[Exercise description]
Return the data below exactly as given, except for the images.

[Data for this exercise]
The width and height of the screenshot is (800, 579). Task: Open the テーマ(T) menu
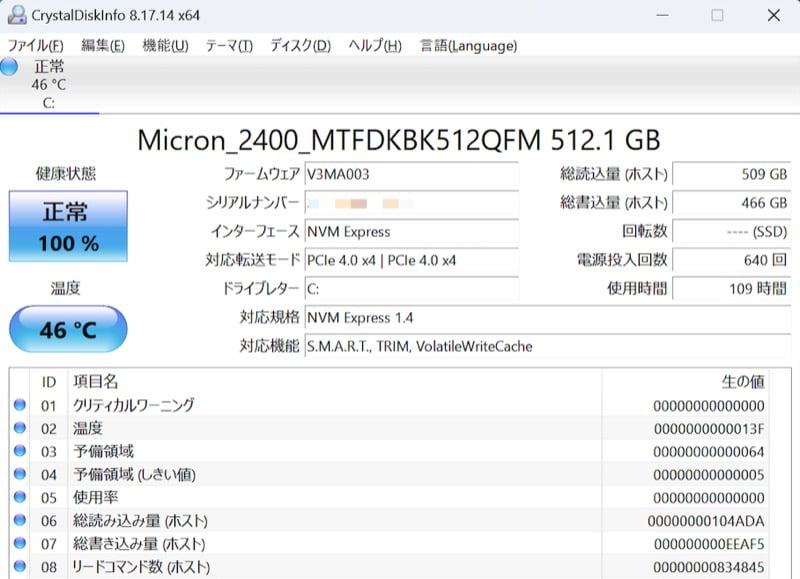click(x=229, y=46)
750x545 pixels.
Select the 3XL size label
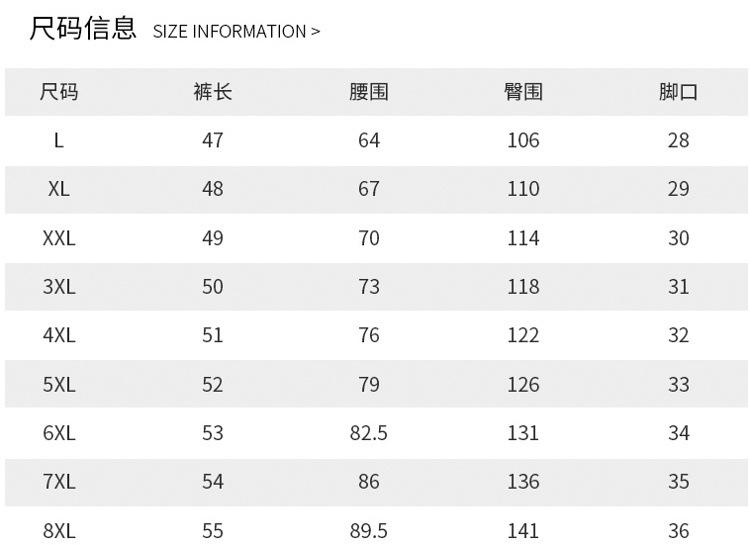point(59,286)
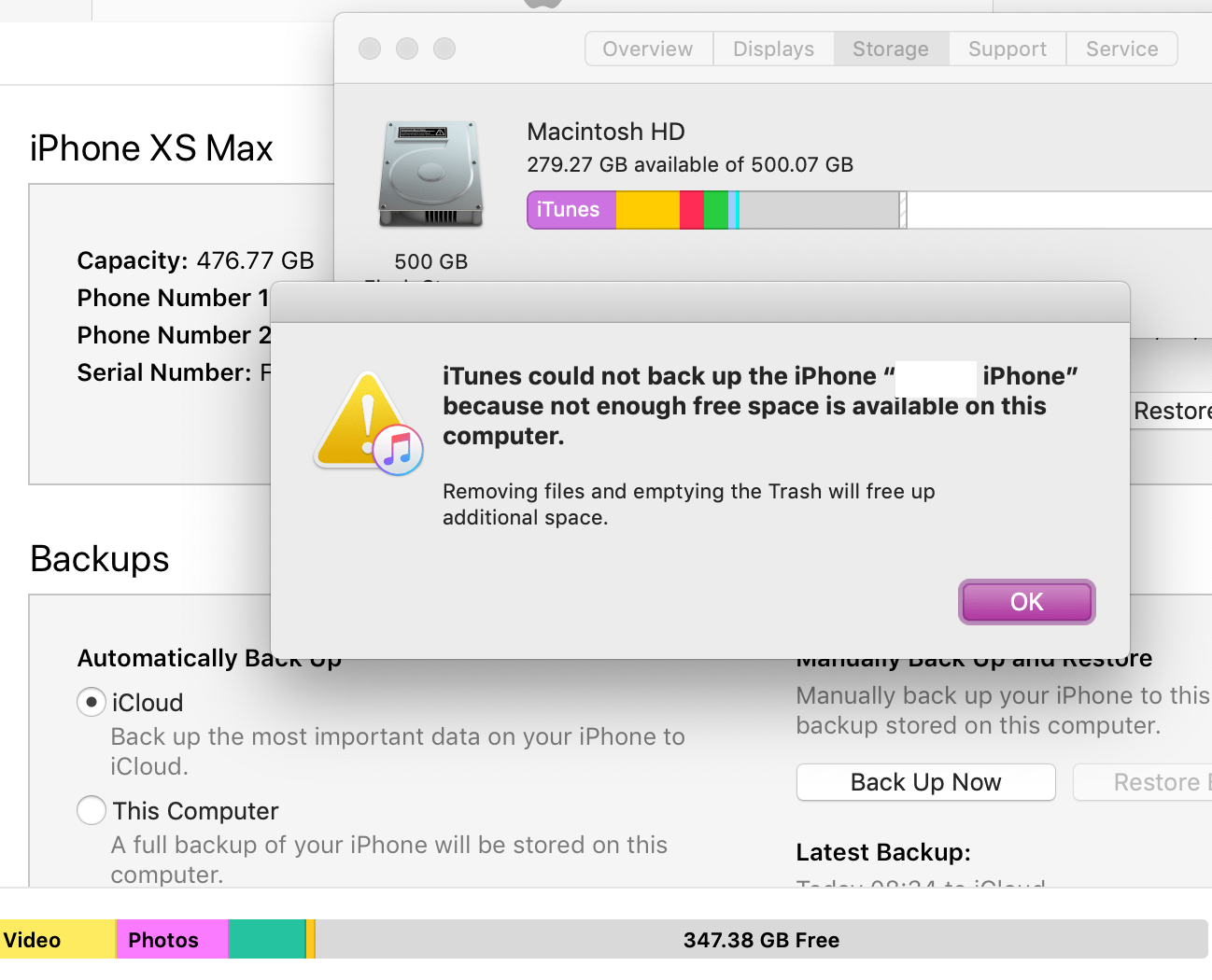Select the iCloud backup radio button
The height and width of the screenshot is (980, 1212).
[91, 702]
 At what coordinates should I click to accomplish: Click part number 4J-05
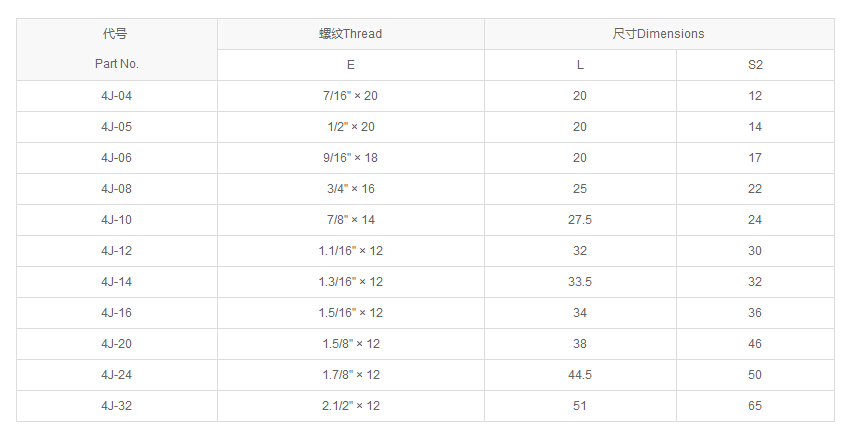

[Solved exercise]
The width and height of the screenshot is (800, 579). Task: Open the テーマ(T) menu
click(x=229, y=46)
750x545 pixels.
Select the 3XL size label
point(59,286)
Select the iCloud backup radio button
The height and width of the screenshot is (980, 1212).
[91, 702]
 At what coordinates should I click to accomplish: Click part number 4J-05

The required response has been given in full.